What to do: Which lines of the entries contain the string "Viewport"? Copy each of them.

------------------------------------------------------------------------

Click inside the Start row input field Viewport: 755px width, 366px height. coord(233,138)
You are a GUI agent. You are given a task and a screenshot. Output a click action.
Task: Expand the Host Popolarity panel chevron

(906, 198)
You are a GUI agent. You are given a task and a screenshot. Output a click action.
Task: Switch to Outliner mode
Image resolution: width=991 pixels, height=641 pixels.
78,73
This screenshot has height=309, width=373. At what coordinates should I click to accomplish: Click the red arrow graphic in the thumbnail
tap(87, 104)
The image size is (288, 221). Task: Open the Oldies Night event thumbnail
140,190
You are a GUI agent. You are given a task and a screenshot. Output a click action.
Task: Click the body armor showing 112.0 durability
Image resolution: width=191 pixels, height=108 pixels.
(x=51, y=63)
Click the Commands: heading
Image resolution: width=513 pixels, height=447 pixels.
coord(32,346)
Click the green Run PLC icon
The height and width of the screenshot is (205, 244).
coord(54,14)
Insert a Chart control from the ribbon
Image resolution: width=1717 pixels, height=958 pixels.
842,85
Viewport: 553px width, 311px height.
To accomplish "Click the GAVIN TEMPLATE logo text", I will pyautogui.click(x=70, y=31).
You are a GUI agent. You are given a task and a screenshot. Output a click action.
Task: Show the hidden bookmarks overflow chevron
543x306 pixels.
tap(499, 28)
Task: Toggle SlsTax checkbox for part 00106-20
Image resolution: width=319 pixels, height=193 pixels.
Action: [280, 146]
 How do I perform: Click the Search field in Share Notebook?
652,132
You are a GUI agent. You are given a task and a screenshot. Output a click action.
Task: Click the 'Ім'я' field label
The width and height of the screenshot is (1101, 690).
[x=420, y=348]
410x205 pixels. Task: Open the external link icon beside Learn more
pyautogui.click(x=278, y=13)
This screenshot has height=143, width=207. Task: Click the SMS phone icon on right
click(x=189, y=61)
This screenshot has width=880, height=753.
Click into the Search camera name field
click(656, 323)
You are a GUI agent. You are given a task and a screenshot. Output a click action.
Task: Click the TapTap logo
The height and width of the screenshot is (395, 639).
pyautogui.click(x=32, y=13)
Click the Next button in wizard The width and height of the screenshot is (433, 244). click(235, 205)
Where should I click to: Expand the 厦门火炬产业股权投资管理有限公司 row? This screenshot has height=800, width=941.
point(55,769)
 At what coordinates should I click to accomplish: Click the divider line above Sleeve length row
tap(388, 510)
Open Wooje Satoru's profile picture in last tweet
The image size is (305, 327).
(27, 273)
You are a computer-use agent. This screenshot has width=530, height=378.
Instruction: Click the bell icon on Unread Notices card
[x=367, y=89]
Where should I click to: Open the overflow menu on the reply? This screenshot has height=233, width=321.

------------------------------------------------------------------------

Solution to the problem:
Click inside the Start row input field Viewport: 755px width, 366px height. coord(233,138)
Viewport: 553px width, 311px height.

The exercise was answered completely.